Il nostro è il tempo dell’oblio comunque. E l’oblio è immorale perché la memoria in qualche modo è la fonte della moralità ed etica. Se non hai memoria non puoi avere un’etica. Importante quindi che questo evento, diventi storia, ma nel senso che diventi racconto e non si perda.

Io un’altra paura che ho è proprio sulla fragilità della nostra memoria. Anche se adesso l’evento sembra così macroscopico, o che tutti noi pensiamo che sarà indimenticabile, addirittura lo fissiamo come spartiacque, tra un mondo, è un altro mondo. Noi possiamo interiorizzare la persona che ci ha abbandonato che abbiamo abbandonato dentro la morte, solo se attualizziamo la memoria e non solo ricordo. Il ricordo è andare verso il passato, la memoria è il passato che torna nel presente. La nostalgia cos’è? É il presente che va a sfumare morire nel passato, la memoria invece il passato che si attualizza dentro il presente e che quindi fa futuro.

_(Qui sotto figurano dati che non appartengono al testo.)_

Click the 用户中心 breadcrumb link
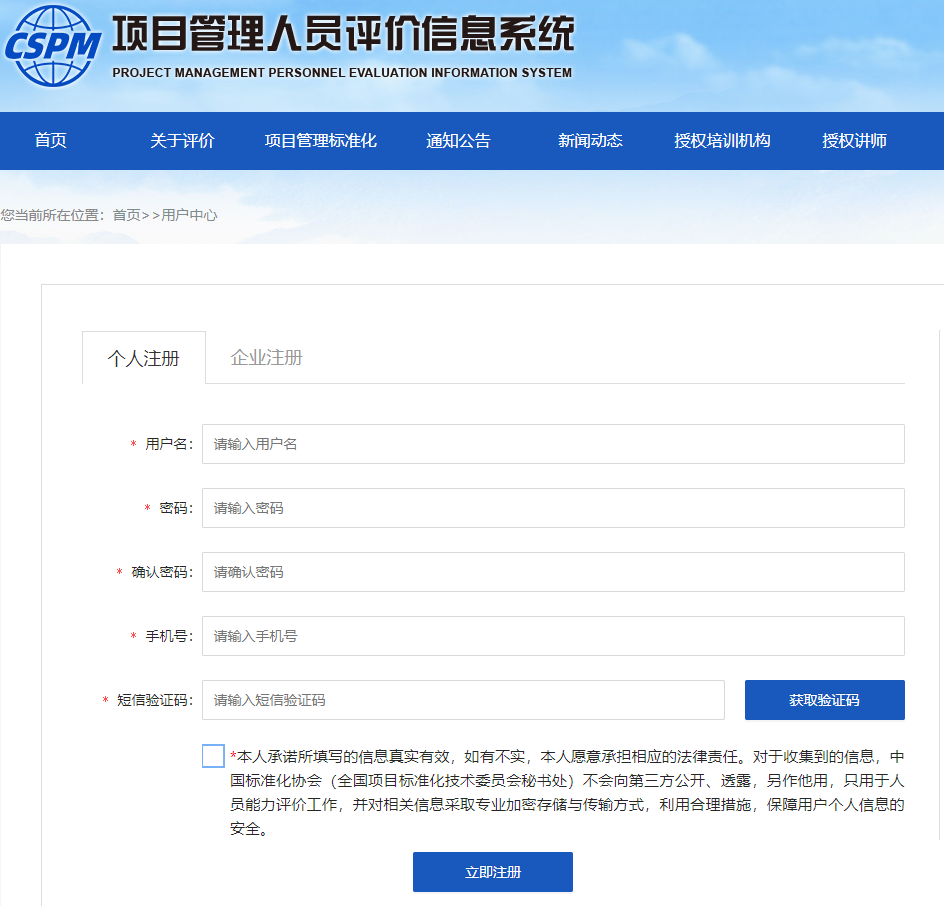 pyautogui.click(x=189, y=215)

Questo è uno dei grandi compiti anche sul piano spirituale per ognuno di noi, culturale per chi costruisce futuro è il compito che ci permetterà di oltrepassare realmente questa pandemia e in qualche modo di cauterizzare anche paure future, perché adesso c’è anche un altro pericolo che tutto questo in qualche modo venga coperto dalla paura che possa accadere ancora, chi stava dentro l’illusione tecnologica.

Siamo a due mesi dalla pandemia, ma se sto ad ascoltare i vari esperti tecnici, magari sono ingenuo o forse allocco, ma ho capito che non hanno capito niente, non conosco quasi nulla di questo nemico. Sono passati due mesi, non lo si conosce quindi le conoscenze che hanno, non sanno bene i tempi di incubazione, la stessa tecnologia sta dimostrando la sua fragilità, lo si vede. Queste persone sono morte nella solitudine, è vero, il termine baratro, io direi abisso, ho bisogno di un termine più forte, più violento, per esprimere veramente la disperazione di chi muore capovolto, nemmeno con lo sguardo al cielo. Proprio una morte chiusa e ottusa, penso alla disperazione di chi ha immaginato poi, un parente.

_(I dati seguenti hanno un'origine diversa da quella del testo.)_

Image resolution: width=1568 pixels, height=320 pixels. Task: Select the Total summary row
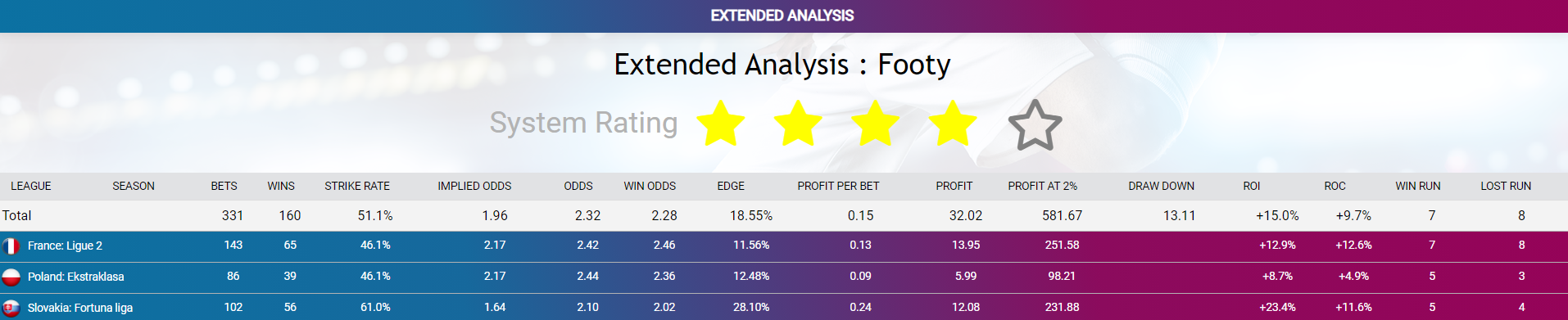pos(784,215)
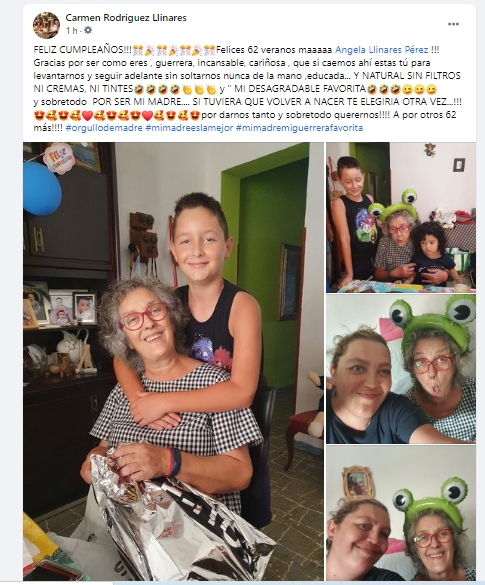Screen dimensions: 485x585
Task: Click the Feliz Cumpleaños banner in main photo
Action: (x=59, y=158)
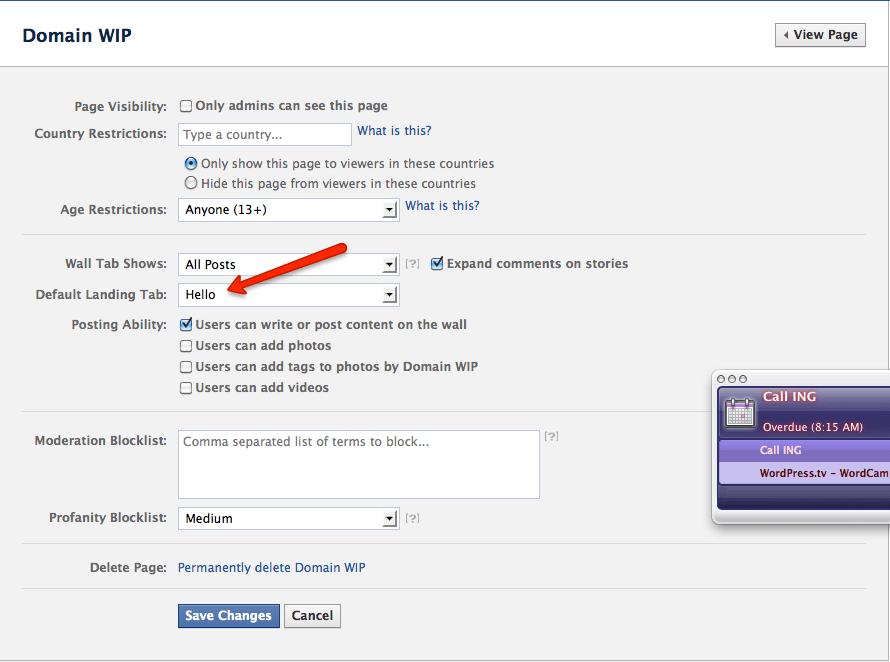Click the [?] help next to Profanity Blocklist

(412, 517)
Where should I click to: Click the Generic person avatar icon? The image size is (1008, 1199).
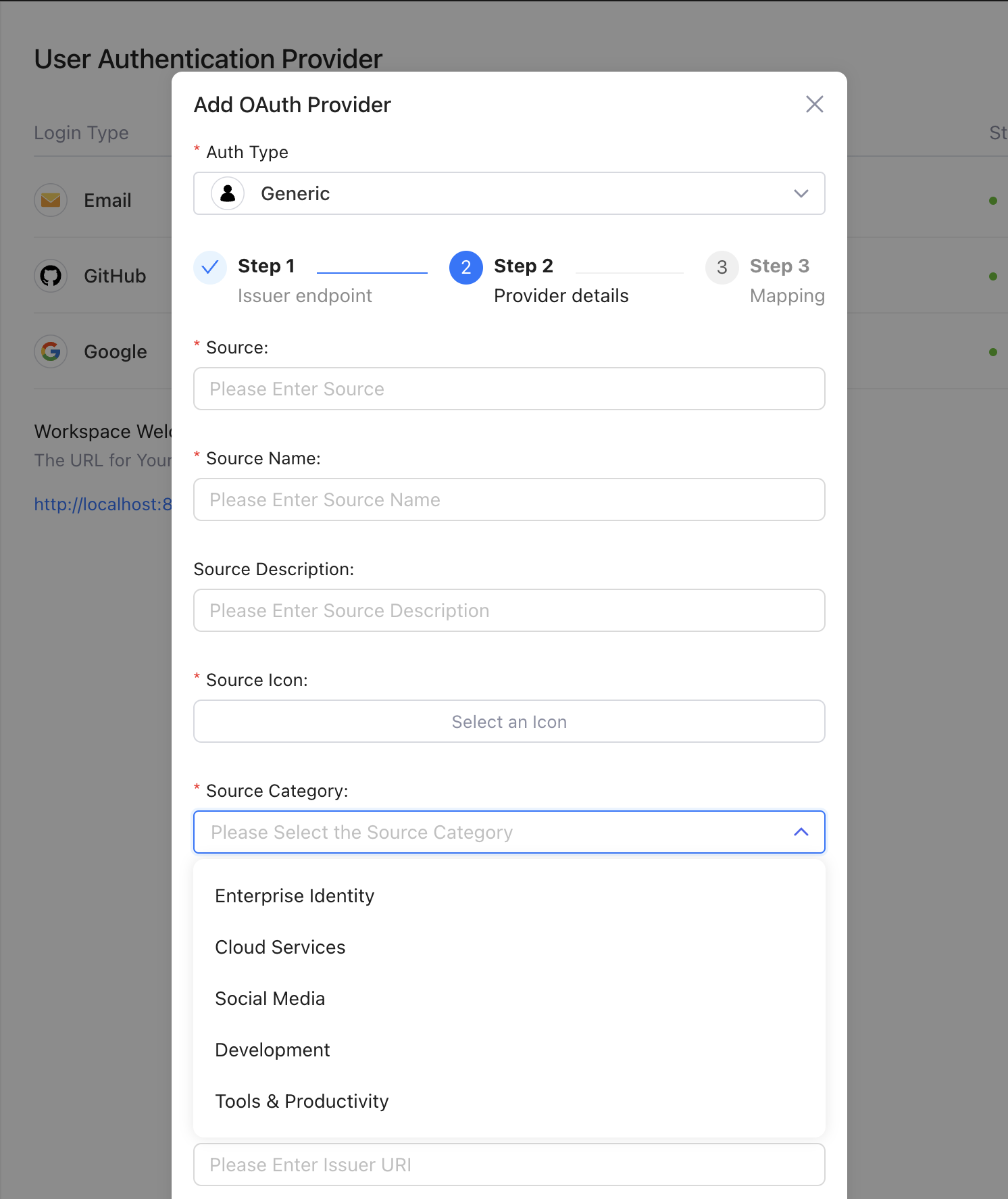(228, 194)
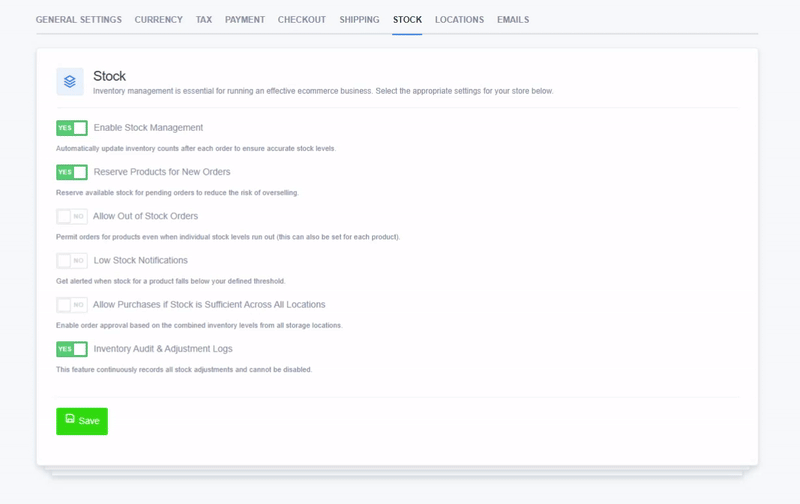Click Inventory Audit & Adjustment Logs toggle
800x504 pixels.
[x=72, y=349]
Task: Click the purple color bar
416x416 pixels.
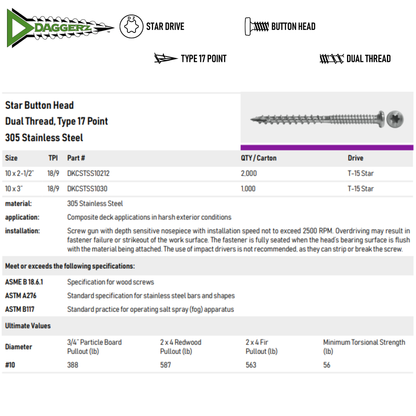Action: [327, 147]
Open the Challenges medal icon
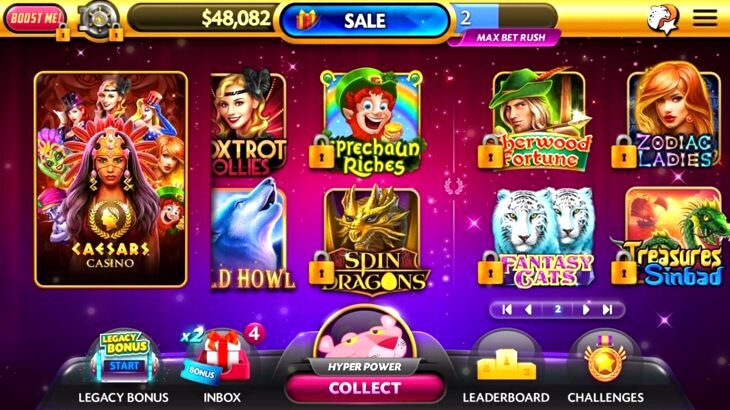This screenshot has height=410, width=730. click(605, 360)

Io ho una frase che mi ha accompagnato per tutta la mia vita, è stata lo slogan della nostra comunità ed era “Non fare per carità quello che devi fare per giustizia”, la carità è sovrabbondante, viene sopra riguarda l’intimità del singolo, non la si può riportare ad un’esperienza o ad un evento come questo.

Chi ha in mano questo dono, rileggerà questo evento, ma questo evento ha dentro una forza creativa in sé, come lo ha ogni morte, che ha una sua fecondità. La cosa vera è che ogni volta che la vita, la storia ci dice no, noi dobbiamo gridare un sì per riequilibrare la bilancia dell’essere, rimetterla po’ a posto, riconquistare l’armonia, ogni no deve essere seguito da un si. Solo così pareggiamo l’essere, manteniamo la forza dell’essere e quindi la forza della vita.